Top tips on award entry writing
The last few months have seen us not only crafting award entries for clients, but also judging the entries of others as part of the 2021 ukactive Awards.
You’ll be amazed by the difference in calibre of entries which are received by judging panels – here’s our top tips for at least making the shortlist!
Read and understand the award criteria
Awards often have lots of different categories which your brand/organisation/campaign might fit into…but which is really the most relevant to you? Where could you tell the most compelling story and back up your claims with hard, fast results? Award entries take time so choose your categories wisely to increase your chances of success.
Plan ahead
Strong entries take time! Don’t decide to enter and craft your entry a few days before the deadline. If you’re serious about winning, take your time. Start maybe 4-6 weeks before the deadline. Work out information you need, the supporting materials that need collating, who can help you with the entry. And set a deadline by which the first draft needs to be completed to allow for last minute fine tuning.

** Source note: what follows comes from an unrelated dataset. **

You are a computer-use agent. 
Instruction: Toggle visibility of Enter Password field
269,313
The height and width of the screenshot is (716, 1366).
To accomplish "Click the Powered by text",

Prove it (this is the most important advice we can give!)
Award winning entries are those which detail a clear challenge or objective and showcase results. You need to show you achieved what you set out to do. What was the impact on your organisation, on sales, on your key audiences? Back up any claims with hard evidence like key stats or testimonials. Don’t just tell us you did it – we want to know how, in what way, and what it resulted in!
Tell a great story
Take us on your journey but present your information in a digestible way. This is not a novel. Make your key points sing – be succinct and to the point. Inject personality but be authentic and honest. Judges can see through the BS. When there is a limited word count, use your supporting documents to bring your entry more to life visually - videos and real people testimonials always go down well.
Get it checked
Attention to detail matters. Always ask someone to proof your entry with a critical eye not just for typos but areas where you could make it even better. Provide them with the entry criteria so they can analyse if you have answered everything and where you could improve things. If they have questions or don’t understand, then you can guarantee the judges will too. If you’ve planned ahead, you still have time to make final award-winning tweaks.